The NRA advocates for “concealed-carry reciprocity,” which would require states to allow persons from any other state to carry a concealed firearm, preempting a state's right to determine its own conditions for granting concealed-carry permits. It also advocates for “constitutional carry” laws, which would repeal any and all state restrictions on carrying concealed weapons. This would effectively result in virtually no restrictions on concealed carry, anywhere.
The NRA opposes banning future sales of military-grade assault rifles and high-capacity magazines, the weapons of choice for mass shooters. For the NRA, it appears there is no type of firearm or ammunition that can be banned, no matter the harm it can inflict, even when there is no reasonable self-defense or recreational need for civilians to own such weapons.
The NRA opposes extreme risk protection, otherwise known as red-flag laws. Such laws would allow family members or the police to seek an order from a judge, usually within three days, to remove guns temporarily from people determined to be at imminent risk of using their firearms to harm themselves or others, with due process to have their firearms returned to them if they are no longer a risk.
The NRA opposes laws to require guns and ammunition to be stored safely and securely, and separately from each other, to reduce the risk of injuries and deaths when children, or other unauthorized persons, get hold of unsecured and loaded guns.
Extreme and radical? How else to characterize an effort to make it easier for domestic violence offenders to buy and possess guns, to allow felons and other restricted persons to buy guns at gun shows or on the internet, to eliminate all concealed-carry restrictions (and to force all states to accept their elimination), to make it impossible to remove guns from persons at imminent risk of harming themselves or others, to oppose requirements for safe storage of firearms and ammunition, and to allow sales of military-style assault weapons? How else?

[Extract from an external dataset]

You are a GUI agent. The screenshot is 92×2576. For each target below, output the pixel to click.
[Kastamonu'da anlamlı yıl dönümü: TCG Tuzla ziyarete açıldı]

To be clear, when I call out the NRA for promoting a radical and extreme advocacy agenda, this does not mean I believe that most of its members, or most gun owners, are radical or extreme. Polls show that most gun owners support the policies cited above that the NRA opposes. Yet as long as the NRA's leadership advocates for extreme policies that endanger the lives of the rest of us, ACP will continue to speak up in support of common-sense policies to reduce injuries and deaths from firearms, because protecting patients from harm is very much in physicians' lane.